### Goal of the exercise
Before copying, find the line below that contains "How do I perform: Click"; then return it and all later lines exactly, up to and including the final line, with no pictures.

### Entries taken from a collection
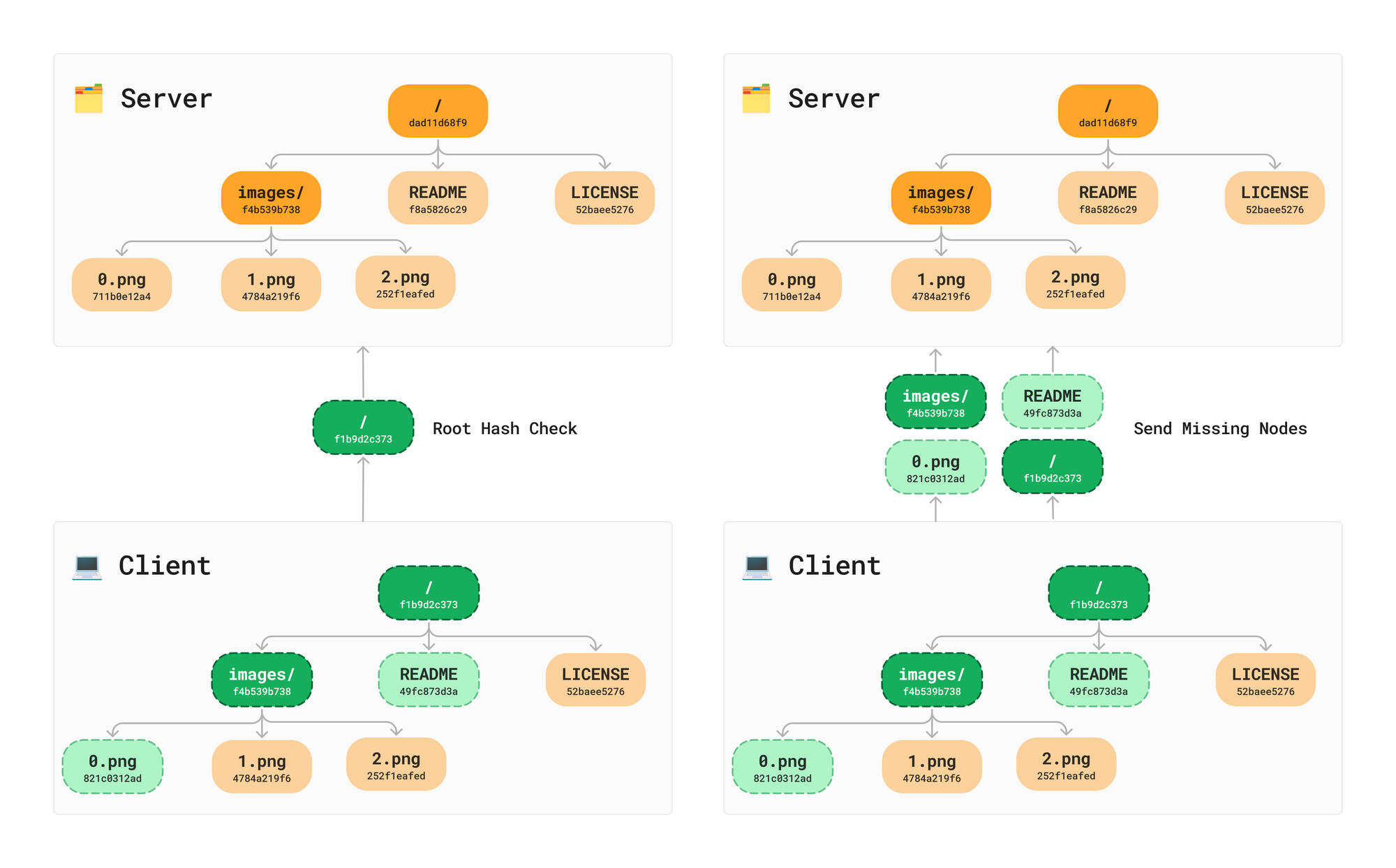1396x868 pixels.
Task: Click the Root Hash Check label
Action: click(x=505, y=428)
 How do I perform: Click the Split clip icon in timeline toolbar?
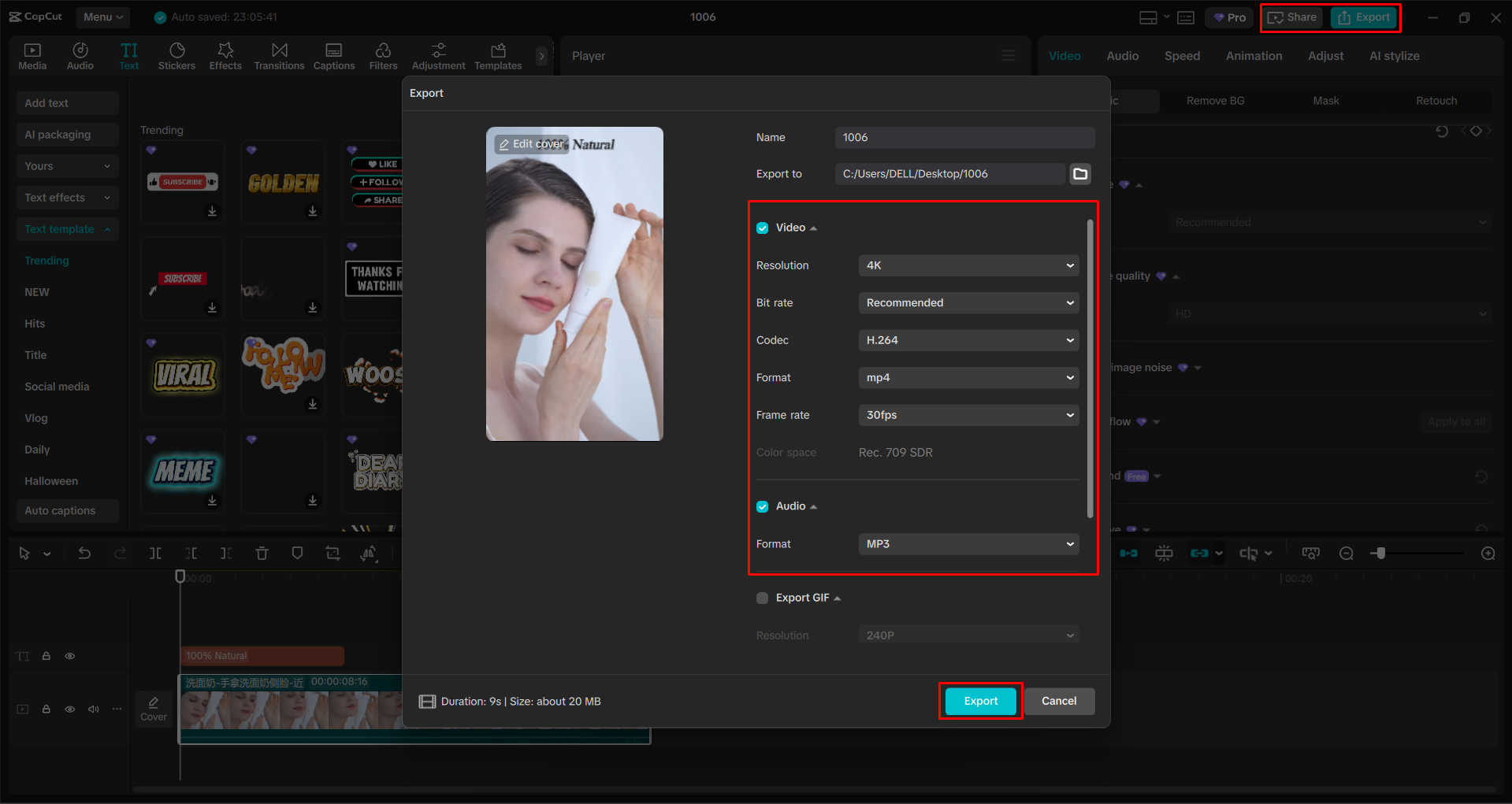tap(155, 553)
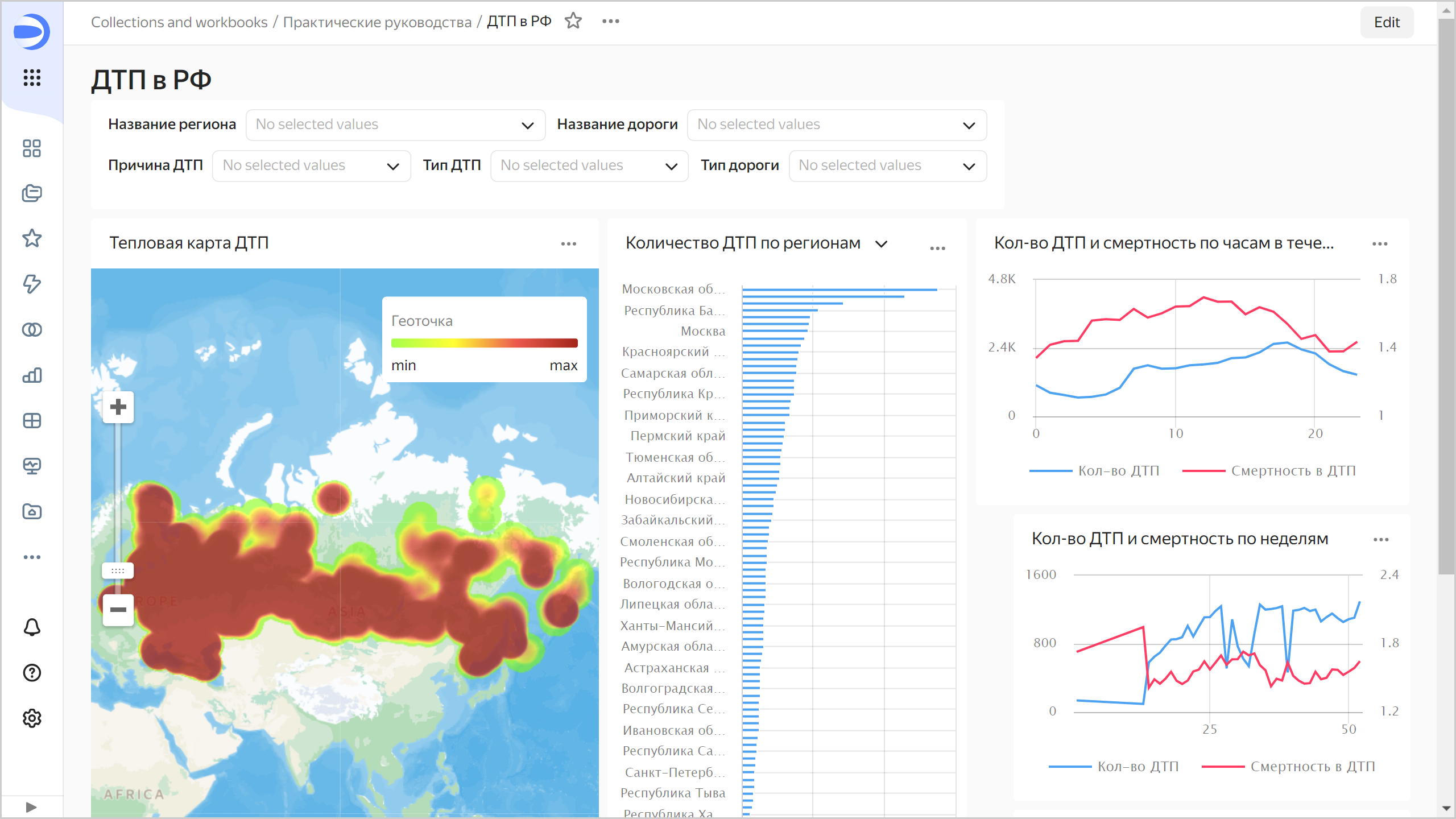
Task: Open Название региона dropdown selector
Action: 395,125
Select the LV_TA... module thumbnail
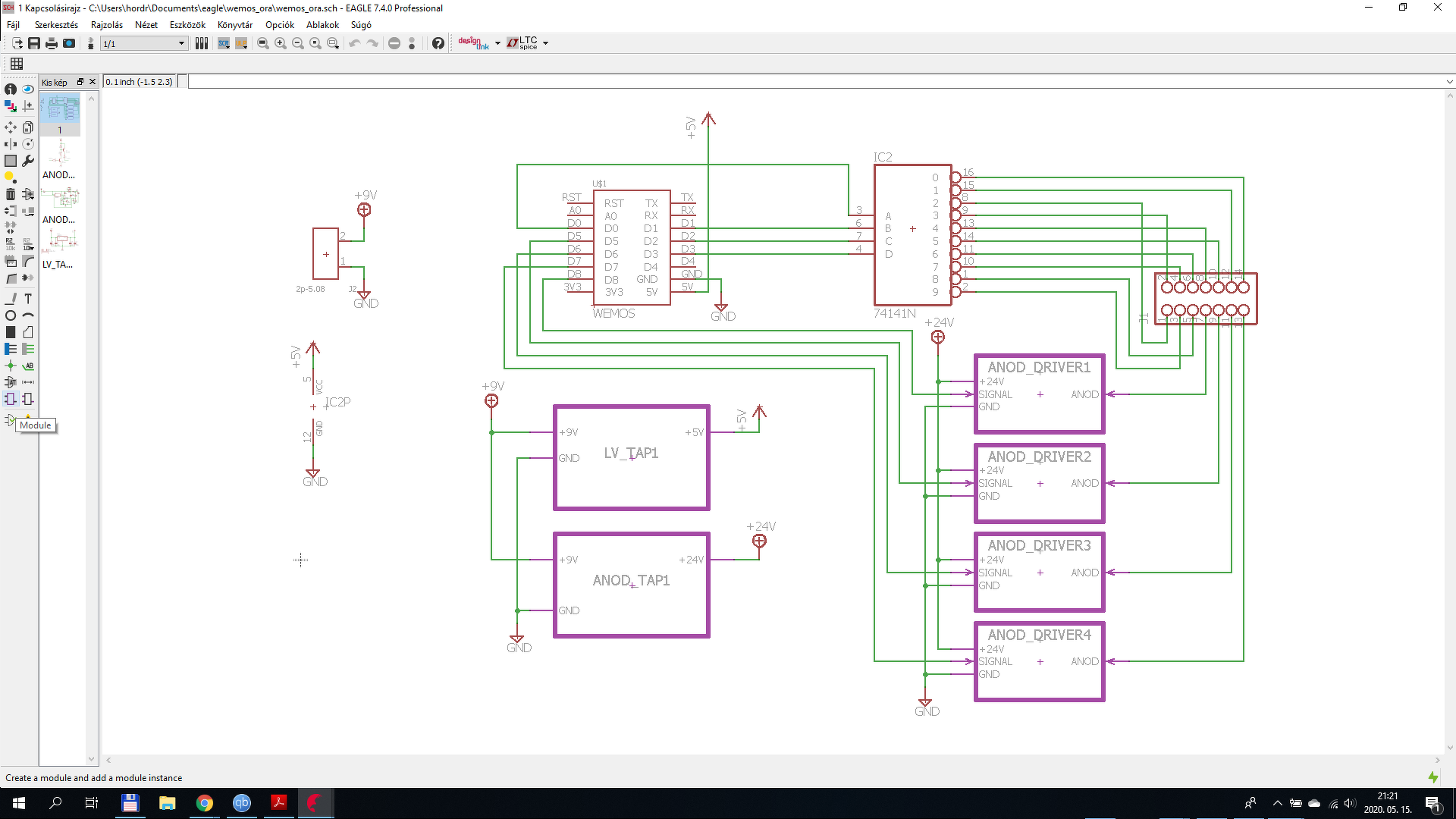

### Exercise result
 How do I perform: Click the Split clip icon in timeline toolbar?
tap(155, 553)
Task: Open Название региона dropdown selector
Action: 395,125
Select the LV_TA... module thumbnail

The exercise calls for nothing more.